Un objeto que usamos a diario puede acumular más suciedad de la que imaginamos

La rejilla de los auriculares: el “punto negro” de la higiene cotidiana.

La rejilla de los auriculares: el “punto negro” de la higiene cotidiana. / Pexels

Los auriculares, especialmente los inalámbricos, están en contacto constante con la piel, el sudor y el interior del oído. Aunque a simple vista parezcan limpios, lo cierto es que en su superficie y en las pequeñas rejillas del altavoz se acumulan cerumen, polvo, restos de maquillaje e incluso bacterias. Esta suciedad no solo afecta a la higiene, sino también al rendimiento del sonido y a la vida útil del dispositivo.

El primer paso antes de limpiarlos es desconectarlos completamente y, si son inalámbricos, apagarlos. Nunca deben limpiarse mientras están cargando. Si cuentan con almohadillas de silicona, conviene retirarlas con cuidado. Estas piezas pueden lavarse con agua tibia y jabón neutro, frotando suavemente con los dedos para eliminar restos adheridos. Es importante aclararlas bien y dejarlas secar por completo, preferiblemente al aire y sobre un paño limpio, antes de volver a colocarlas.

En la zona de la rejilla del altavoz suele concentrarse la mayor parte de la suciedad. Aquí no conviene usar objetos metálicos ni punzantes que puedan dañar la malla. Lo más recomendable es utilizar un cepillo pequeño de cerdas suaves o un bastoncillo seco para retirar los restos visibles. Si hay suciedad incrustada, puede ayudarse con un palillo de madera, siempre con movimientos suaves y sin presionar hacia el interior.

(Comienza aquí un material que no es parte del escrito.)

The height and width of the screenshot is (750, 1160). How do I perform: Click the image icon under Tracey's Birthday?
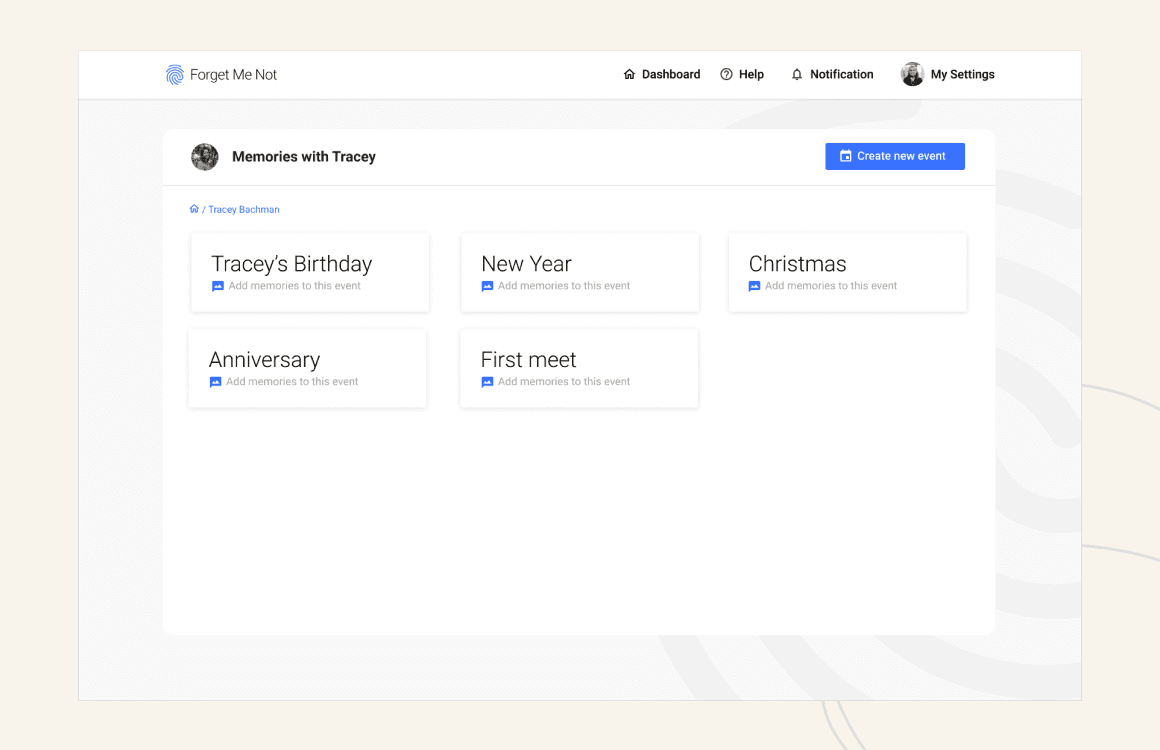pos(218,286)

Alcohol isopropílico para desinfección segura

Para desinfectar la superficie exterior, un bastoncillo ligeramente humedecido en alcohol isopropílico es una opción eficaz. Este producto se evapora rápidamente y reduce el riesgo de que la humedad penetre en los circuitos internos. La clave está en que el bastoncillo esté apenas humedecido, nunca empapado, y en evitar que el líquido gotee dentro del auricular.

También es fundamental limpiar el estuche de carga. En su interior se acumulan polvo y residuos que pueden interferir en la conexión. Un pincel seco o un bastoncillo ayudan a retirar la suciedad de las ranuras. Si es necesario, puede limpiarse ligeramente con alcohol por la zona de contacto, asegurándose después de que quede completamente seca antes de volver a usarlo.

Realizar esta limpieza cada dos semanas, o con mayor frecuencia si se usan a diario para hacer deporte, mejora la higiene, previene posibles irritaciones en el oído y mantiene la calidad del sonido. Un mantenimiento sencillo y regular puede marcar la diferencia entre unos auriculares que duran años y otros que fallan prematuramente por acumulación de suciedad.